Pasadena-based Avery announced plans to invest up to $60 million in machinery and a new plant in South Carolina that will sharply step up production of the RFID materials. The company is expected to have its new high-speed RFID manufacturing processes running by the end of this month.


“It’s basically a label,” said Stan Drobac, vice president of Avery’s RFID division. “You need people who know how to take big rolls of material and do roll-to-roll manufacturing.”


The RFID label is a super-thin microchip and antennae sandwiched between layers of paper on giant rolls of adhesive material. Bar codes require machine scanning, but RFID readers automatically send out a signal and receive a response from the tags with identifying information more detailed than what bar codes provide.


One use could be in recalls for tainted drugs, since it would allow an individual bottle to be traced from the factory to the shelf almost immediately. In addition, emptying shelves presumably would be detected earlier, allowing for more expedient ordering.


A recent agreement on universal standards now allows for wide-scale RFID use. Smaller manufacturers are likely to stick to bar codes for a while because they’re cheaper.
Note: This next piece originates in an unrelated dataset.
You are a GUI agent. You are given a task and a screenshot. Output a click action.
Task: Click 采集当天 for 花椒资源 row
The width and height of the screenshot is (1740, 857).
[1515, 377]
The effort comes as Avery’s earnings and sales from its core office supplies business have flattened the result of increased competition. The company, which just named Dean Scarborough as its chief executive, succeeding Philip Neal, sees RFID materials as its most important area of growth over the coming five to 10 years.


Large retailers and the U.S. Department of Defense are requiring that palettes of goods be tagged with RFID labels by the end of the year. The use of this technology could bring significant savings by cutting time and labor, more accurately accounting for assets, and preventing theft and counterfeiting.
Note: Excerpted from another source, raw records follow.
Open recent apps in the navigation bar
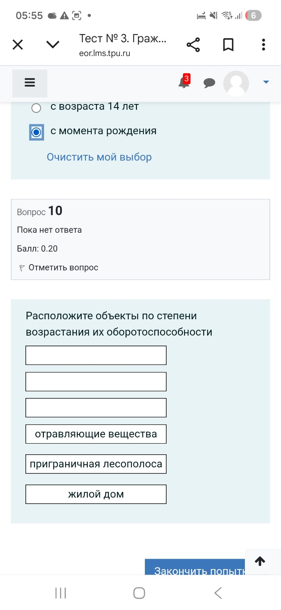The height and width of the screenshot is (610, 281). tap(60, 593)
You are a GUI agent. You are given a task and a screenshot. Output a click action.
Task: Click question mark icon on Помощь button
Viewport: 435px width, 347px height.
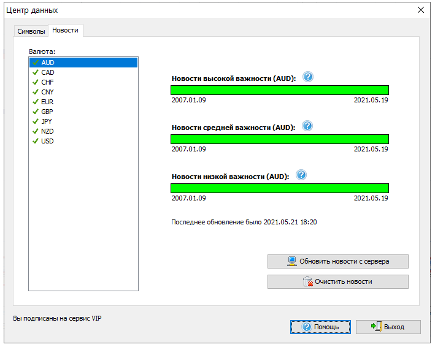click(x=306, y=327)
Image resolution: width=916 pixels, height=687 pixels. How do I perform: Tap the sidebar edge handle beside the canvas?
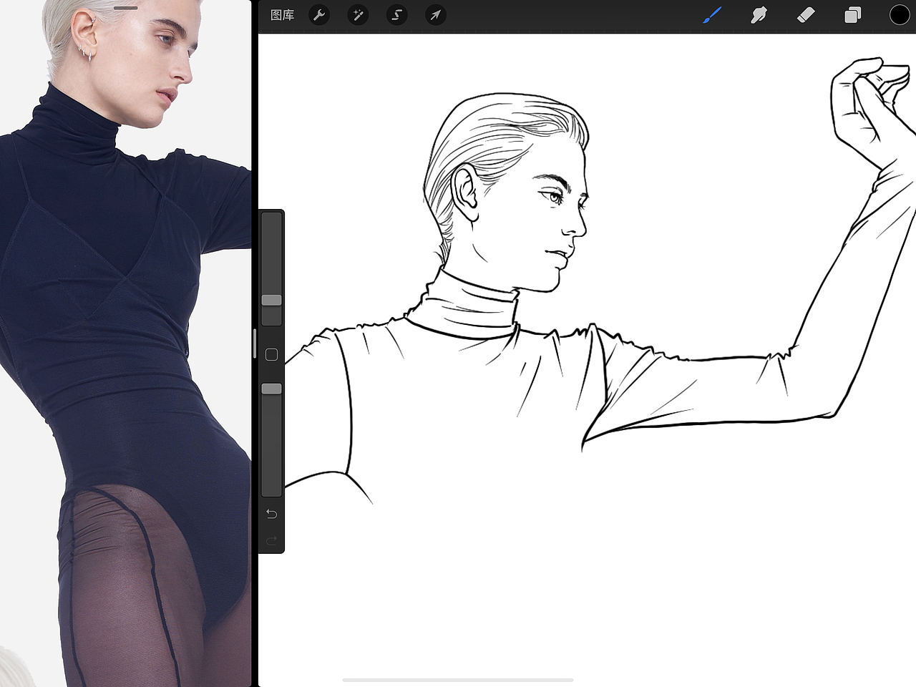[x=254, y=344]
Among the retailers heavily involved in the tracking program are Wal-Mart Stores Inc., Albertsons Inc. and Target Corp.


“If every carton would be tagged, it would be about 6 billion tags a year, just to support the Wal-Mart program,” said Drobac. “That would exceed world capacity to make RFID tags by a factor of 10, so there’s a huge gap, a huge need.”


Payton Smith, an analyst at Input, a Reston, Va.-based public sector research firm, said the defense industry is one huge logistics operation that has particularly high needs for accountability of asset-tracking.


“When you get down to it, the federal government has the single largest expenditures in the country with the largest acquisitions process, so it has a tremendous need for applications that streamline its supply chain,” Payton said.



Expanding market


Avery is positioning itself to be a major supplier of the basic material rolls of adhesive material on which microchips are inlaid. Its market is made up of companies that manufacture electronic equipment needed to custom cut and print the devices.


“We will be selling the rolls of adhesive materials with RFID constructions embedded in it, and the companies that make ‘converters’ sell labels to companies like Gillette,” Drobac said.


Avery officially started its RFID applications division in September, but it has been investing in research and development for nearly 15 years. Much of the groundwork was laid by its production of small testing strips that allow customers to check batteries’ power level. Avery started producing the strips, essentially complex labels with chemical reaction components, for batteries made by Duracell, a unit of Gillette Co., in 1996.


One obstacle to wide-scale RFID use is that it competes with the ubiquitous and cheaper bar codes. Simon Yates, senior analyst at Forrester Research in Cambridge, Mass., said that to be cost effective on a per-product level, the RFID tags must be about 5 cents each. They currently run around 15 cents; bar codes cost a penny.


Two of the leading companies making RFID components, Alien Technology Corp. and Matrics Inc., a unit of bar-code scanner maker Symbol Technologies Inc., have gotten the cost of the chip and antennae down to about 5 cents each, and are working toward a penny.